„Zur Gemeinschaft erschaffen - Du sollst nicht allein bleiben!“
Audio Guide Station 3
1. Mose, Kapitel 2, Verse 18 – 25
Gott, der HERR, sagte: »Es ist nicht gut, dass der Mensch allein ist. Ich will ihm jemanden zur Seite stellen, der zu ihm passt!« Er brachte alle Landtiere und Vögel, die er aus dem Erdboden geformt hatte, zu dem Menschen, um zu sehen, wie er sie nennen würde. Genau so sollten sie dann heißen. Der Mensch betrachtete die Tiere und benannte sie. Für sich selbst aber fand er niemanden, der zu ihm passte und ihm eine Hilfe sein könnte. Da ließ Gott, der HERR, einen tiefen Schlaf über ihn kommen, entnahm ihm eine Rippe und verschloss die Stelle wieder mit Fleisch. Aus der Rippe formte er eine Frau und brachte sie zu dem Menschen. Da rief dieser: »Endlich gibt es jemanden wie mich! Sie wurde aus einem Teil von mir gemacht – wir gehören zusammen!« Darum verlässt ein Mann seine Eltern und verbindet sich so eng mit seiner Frau, dass die beiden eins sind mit Leib und Seele. Der Mann und die Frau waren nackt, sie schämten sich aber nicht.
Bedeutung
Der biblische Text betont, der Mann benötigt ein passendes Gegenüber – jemanden, der ihm entspricht und ihn ergänzt. Als erstes zeigt Gott dem Menschen alle Tiere, die er geschaffen hat. Durch die Aufgabe der Namensgebung soll sich der Mensch intensiv mit dem Wesen eines jeden Tieres auseinandersetzen. Genau dieser Prozess führt dem Menschen seine Begabung und Einzigartigkeit und zugleich seine Bedürftigkeit vor Augen. Denn trotz der reichen Artenvielfalt scheint kein passendes Gegenüber für ihn dabei zu sein. Er verspürt nun deutlich die Einsamkeit, von der Gott gesagt hat, dass sie nicht gut für den Menschen sei. Auch wenn dieser Abschnitt der Geschichte vor allem das Zusammenleben von Mann und Frau in den Blick nimmt, zeigen zahlreiche Studien, dass zwischenmenschliche Beziehungen sich auf unsere körperliche und seelische Gesundheit auswirken. Emotionale Gesundheit hängt sehr stark davon ab, wie sehr wir uns mit anderen Menschen verbunden fühlen. Der Mensch braucht von seiner Entstehung im Mutterleib bis zum letzten Atemzug Bindungspersonen um sich, damit er sich gesund entfalten kann. Das zeigt, welche große Bedeutung dieses Thema für die gesamte Gesellschaft hat.

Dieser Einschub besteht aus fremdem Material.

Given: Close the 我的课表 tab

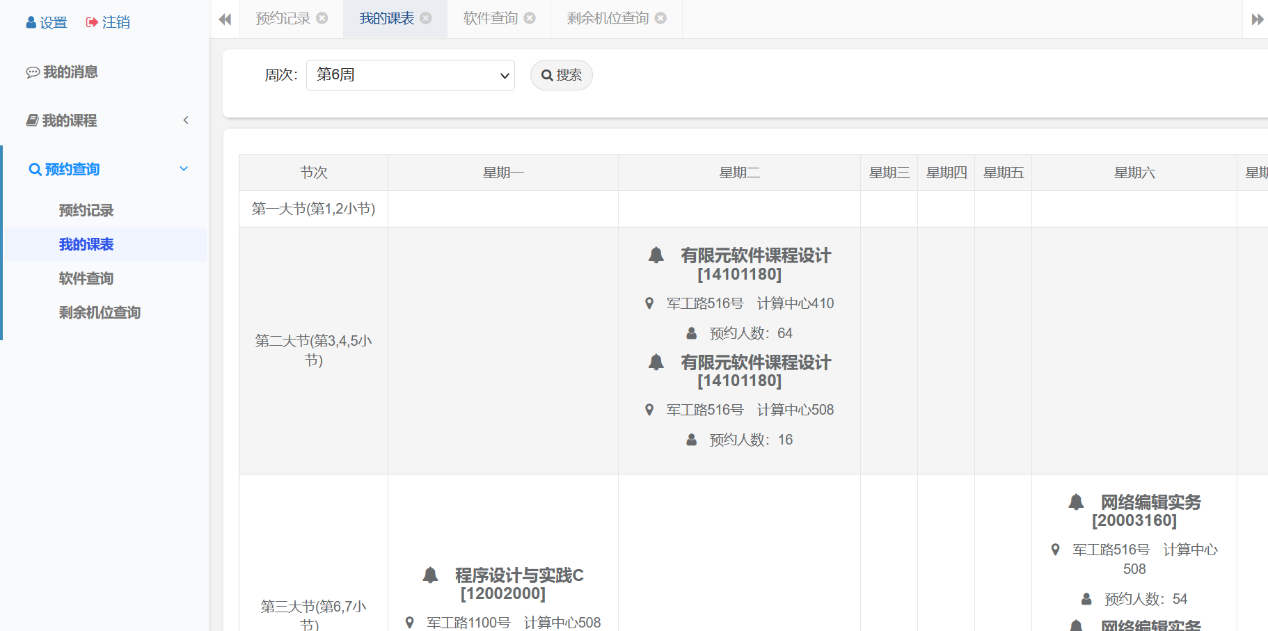Looking at the screenshot, I should coord(426,18).
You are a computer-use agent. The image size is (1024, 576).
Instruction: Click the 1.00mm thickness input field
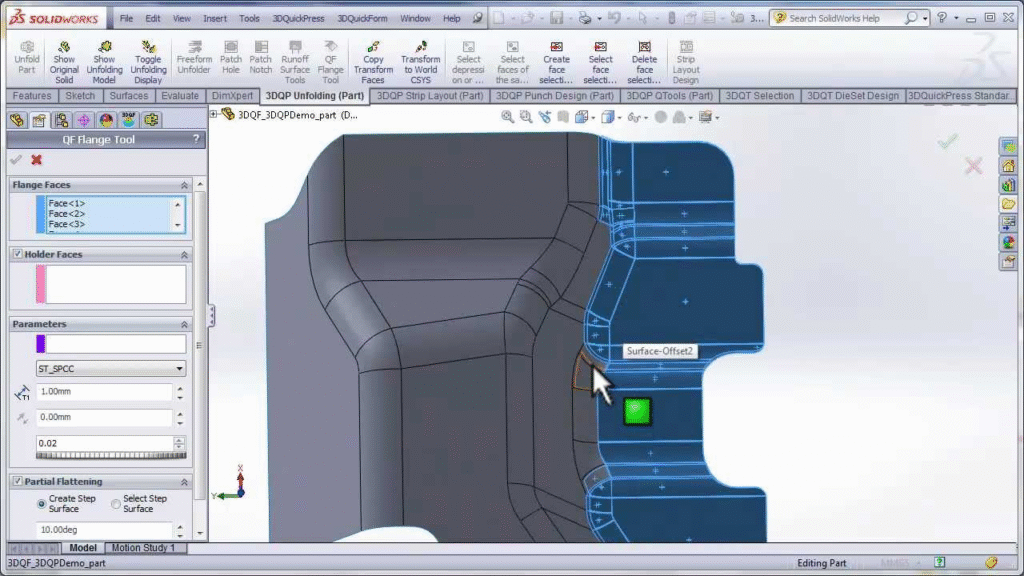tap(104, 393)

Beim Lesen des Bibelabschnittes könnte die Frage auftauchen, weshalb Gott die Frau gerade aus der Rippe des Mannes erschaffen hat. Die Frau ist aus demselben „Material“ wie der Mann. Dies betont die Gleichwertigkeit von Mann und Frau. Dennoch sind beide nicht gleichartig. Gerade in dieser von Gott gewollten Unterschiedlichkeit können sie einander bereichern und ergänzen – sowohl in der Partnerschaft bzw. Ehe als auch in unserer Gesellschaft.
Fragen an mich
- Welche Menschen und Begegnungen haben mir in der letzten Zeit gutgetan?
- Wie gehe ich mit Einsamkeit um? Was kann ich dagegen tun?
- Kann ich mein eigenes Geschlecht bejahen? Kann ich die Andersartigkeit des anderen Geschlechts wertschätzen?
- Wo erlebe ich sinnvolle Ergänzung in meiner Partnerschaft bzw. Ehe?